O ministro do Supremo Tribunal Federal (STF) Alexandre de Moraes pediu, nesta quarta-feira (24), que a Procuradoria-Geral da União (PGR) se manifeste, em até 48 horas, sobre a prisão domiciliar de Jair Bolsonaro, após uma arma registrada em seu nome ser encontrada com segurança do ex-presidente.
Mesmo em prisão domiciliar, Jair Bolsonaro admitiu em sua oitiva tanto a propriedade da arma quanto a posse em sua casa, afirmando que “não podia ficar desarmado“. O ex-presidente alegou necessidade por ter três mulheres em casa.
Diante do fato, de acordo com a Lei de Execução Penal, possuir uma arma caracteriza como falta grave dos termos de prisão domiciliar humanitária. “Possuir, indevidamente, instrumento capaz de ofender a integridade física de outrem”.

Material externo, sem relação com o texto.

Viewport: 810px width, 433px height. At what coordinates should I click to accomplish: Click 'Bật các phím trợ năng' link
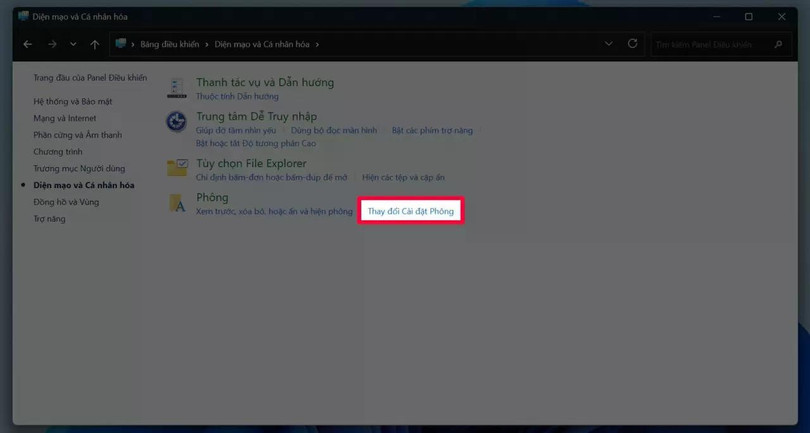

Em caso de ser confirmada a falta grave, as consequências previstas podem ser:
- Revogação de autorização para trabalho externo;
- Interrupção do prazo para a obtenção da progressão no regime de cumprimento da pena, caso em que o reinício da contagem do requisito objetivo terá como base a pena remanescente;
- Revogação da autorização para saídas temporárias;
- Perda de até um terço dos dias remidos pelo trabalho ou estudo e reinício da contagem para futuras remissões, mas, especialmente, nos termos dos artigos 52 e 118, I da LEP, possibilitando a inclusão em regime disciplinar diferenciado ou a regressão no regime de cumprimento de pena, inclusive com a cessação da prisão domiciliar.